=== INFORMATION ===
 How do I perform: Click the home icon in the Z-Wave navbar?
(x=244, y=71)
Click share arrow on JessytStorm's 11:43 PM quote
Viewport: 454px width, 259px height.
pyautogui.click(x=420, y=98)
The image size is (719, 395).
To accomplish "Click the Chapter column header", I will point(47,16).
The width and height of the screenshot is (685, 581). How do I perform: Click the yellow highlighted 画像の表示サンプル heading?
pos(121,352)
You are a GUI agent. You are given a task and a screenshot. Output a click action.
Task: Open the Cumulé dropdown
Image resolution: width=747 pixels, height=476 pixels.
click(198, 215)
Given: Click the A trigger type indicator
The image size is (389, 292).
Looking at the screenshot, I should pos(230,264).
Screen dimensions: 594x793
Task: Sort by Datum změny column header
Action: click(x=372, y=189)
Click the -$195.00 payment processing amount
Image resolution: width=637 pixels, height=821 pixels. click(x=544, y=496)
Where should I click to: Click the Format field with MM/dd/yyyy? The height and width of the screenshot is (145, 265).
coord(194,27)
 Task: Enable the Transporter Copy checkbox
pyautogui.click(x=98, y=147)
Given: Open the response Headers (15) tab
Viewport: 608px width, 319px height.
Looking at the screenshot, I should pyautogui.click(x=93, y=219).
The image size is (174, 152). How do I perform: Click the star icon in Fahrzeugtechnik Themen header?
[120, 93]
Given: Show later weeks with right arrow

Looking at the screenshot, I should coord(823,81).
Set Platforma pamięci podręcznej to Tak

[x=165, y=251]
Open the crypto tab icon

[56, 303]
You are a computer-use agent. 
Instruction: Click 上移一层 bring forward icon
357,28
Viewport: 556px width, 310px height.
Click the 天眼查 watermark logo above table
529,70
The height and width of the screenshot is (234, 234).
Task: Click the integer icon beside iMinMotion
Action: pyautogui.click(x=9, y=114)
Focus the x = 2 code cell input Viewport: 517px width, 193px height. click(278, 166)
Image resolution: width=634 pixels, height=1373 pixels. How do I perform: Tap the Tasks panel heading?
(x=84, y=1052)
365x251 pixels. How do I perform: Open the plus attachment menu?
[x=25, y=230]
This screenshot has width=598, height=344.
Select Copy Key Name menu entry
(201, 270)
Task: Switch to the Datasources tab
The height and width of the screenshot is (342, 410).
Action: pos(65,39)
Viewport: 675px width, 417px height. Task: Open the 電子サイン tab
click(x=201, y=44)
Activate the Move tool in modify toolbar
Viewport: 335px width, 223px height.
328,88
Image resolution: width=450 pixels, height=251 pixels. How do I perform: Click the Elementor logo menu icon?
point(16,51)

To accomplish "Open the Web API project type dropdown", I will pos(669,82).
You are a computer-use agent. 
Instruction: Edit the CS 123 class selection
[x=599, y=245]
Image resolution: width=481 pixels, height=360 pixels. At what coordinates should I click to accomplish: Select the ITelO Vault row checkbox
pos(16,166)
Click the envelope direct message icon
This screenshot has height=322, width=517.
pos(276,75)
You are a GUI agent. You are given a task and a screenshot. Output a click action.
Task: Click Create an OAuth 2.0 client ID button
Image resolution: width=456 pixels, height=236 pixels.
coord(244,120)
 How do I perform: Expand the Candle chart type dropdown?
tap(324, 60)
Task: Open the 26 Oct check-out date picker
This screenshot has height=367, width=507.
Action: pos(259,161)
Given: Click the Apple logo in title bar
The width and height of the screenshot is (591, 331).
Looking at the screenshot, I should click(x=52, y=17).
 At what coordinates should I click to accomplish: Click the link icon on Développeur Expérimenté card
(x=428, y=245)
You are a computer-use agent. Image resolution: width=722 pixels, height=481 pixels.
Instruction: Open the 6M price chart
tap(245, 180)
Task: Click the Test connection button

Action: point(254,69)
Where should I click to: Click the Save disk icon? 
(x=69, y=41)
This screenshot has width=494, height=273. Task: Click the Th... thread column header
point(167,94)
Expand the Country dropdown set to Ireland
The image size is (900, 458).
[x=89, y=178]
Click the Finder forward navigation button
===
* **YOUR ASSIGNMENT**
Output exactly the leading lines of the data, up to and including the line marked by "The image size is (719, 395).".

* **OUTPUT OF THE TASK**
 How do I perform: Click the home icon in the Z-Wave navbar?
(x=244, y=71)
Click share arrow on JessytStorm's 11:43 PM quote
Viewport: 454px width, 259px height.
pyautogui.click(x=420, y=98)
The image size is (719, 395).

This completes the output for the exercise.